Indeed, in the Nadon Reference, the Supreme Court found that the purpose of s. 6 was
to ensure not only civil law training and experience on the Court, but also to ensure that Quebec’s distinct legal traditions and social values are represented on the Court, thereby enhancing the confidence of the people of Quebec in the Supreme Court as the final arbiter of their rights. Put differently, s. 6 protects both the functioning and the legitimacy of the Supreme Court as a general court of appeal for Canada (par. 49; emphasis in the original).
The Supreme Court held that this representational, legitimizing purpose could only be fulfilled by current, rather than former members of the Québec bar (a conclusion with which I do not agree).
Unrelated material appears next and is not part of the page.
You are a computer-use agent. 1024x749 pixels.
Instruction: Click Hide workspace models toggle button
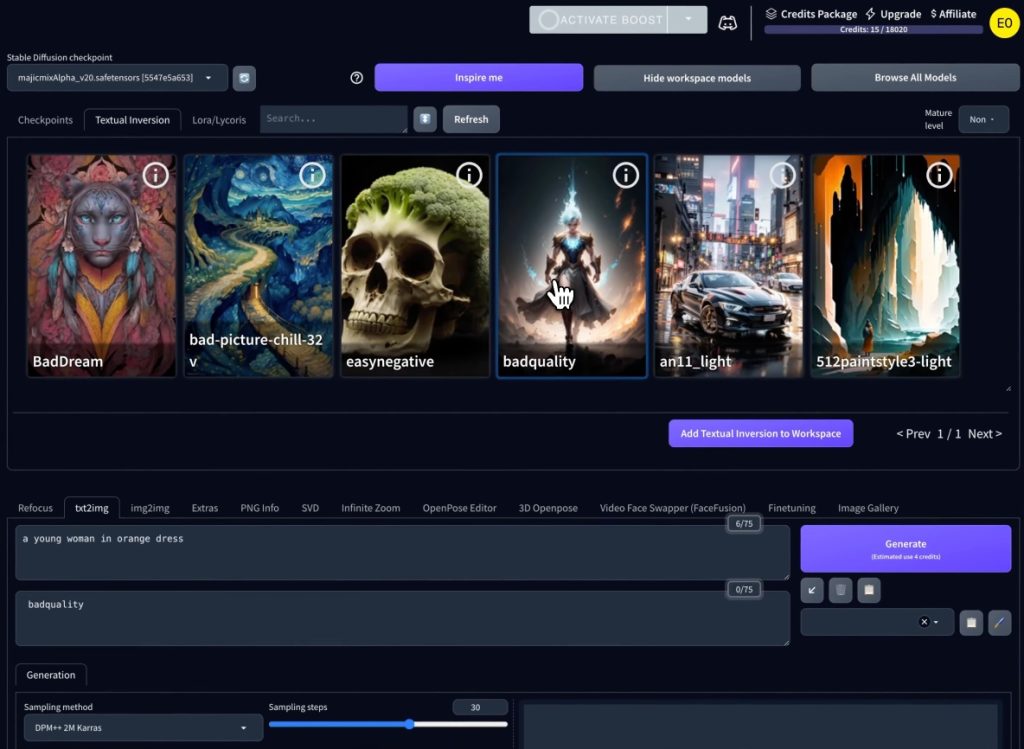click(x=697, y=78)
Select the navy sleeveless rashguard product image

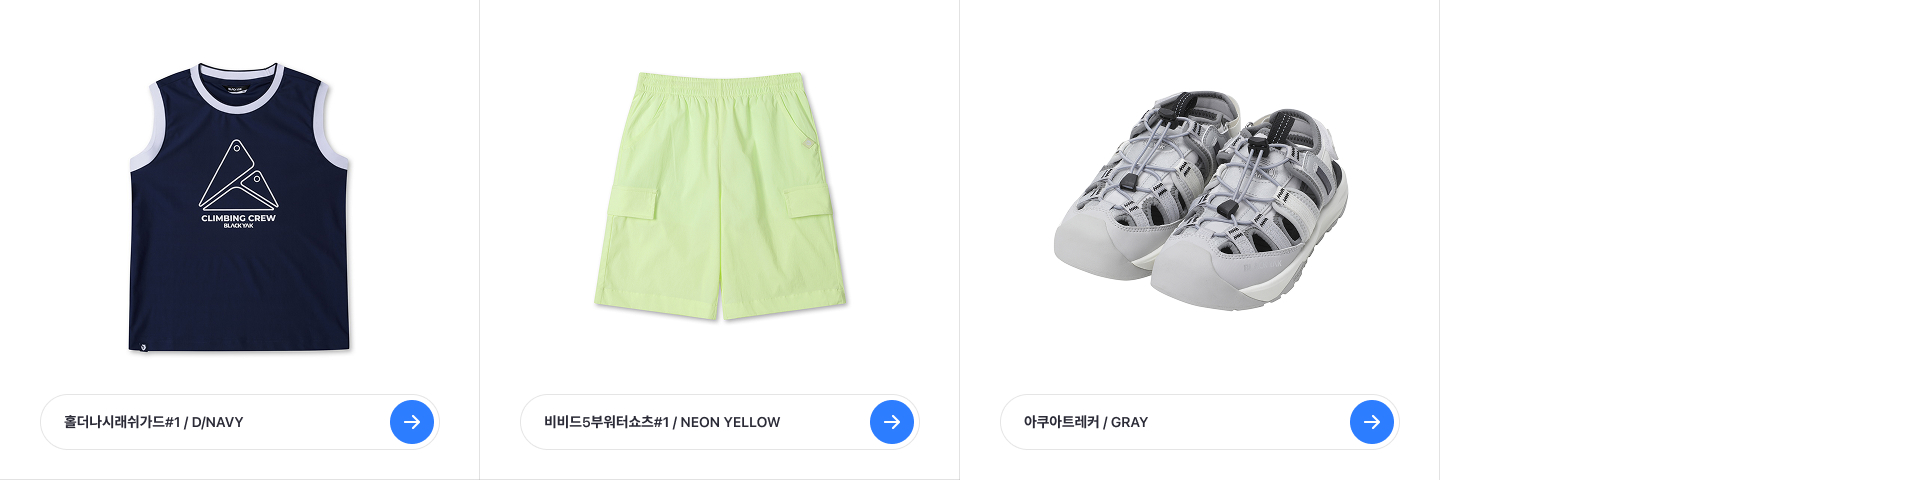tap(239, 207)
The appointment of judges to superior courts (including appellate ones) is not subject to the same imperatives. Unlike on the Supreme Court, these judges are hardly expected to act as representatives of a legal culture, because all the other judges on their courts belong to the same culture. The courts themselves are creatures of the constitution, not of legislative compromise that must be justified to the population of a province (as the creation of the Supreme Court had to be justified to Quebecers). Because superior courts apply provincial laws, it is essential that their judges be familiar with these laws, which justifies the requirement of provincial bar membership. But the Supreme Court, in the Nadon Reference, suggests that former bar membership is sufficient to ensure competence.
I was wrong, I should note, in my initial take on the legality of Justice Nadon’s appointment, and in particular I was wrong ― assuming, that is, that the Supreme Court was right ― about the purpose of s. 6 of the Supreme Court Act. So I could just as easily be wrong here. But, for what it’s worth, I think that s. 98 of the Constitution Act, 1867 doesn’t prevent the appointment of former members of the Québec bar ― and thus of the judges of provincial or federal courts, including Justice Mainville ― to Québec’s Superior Court or Court of Appeal. For what it’s worth, by the way, the Québec government might not disagree.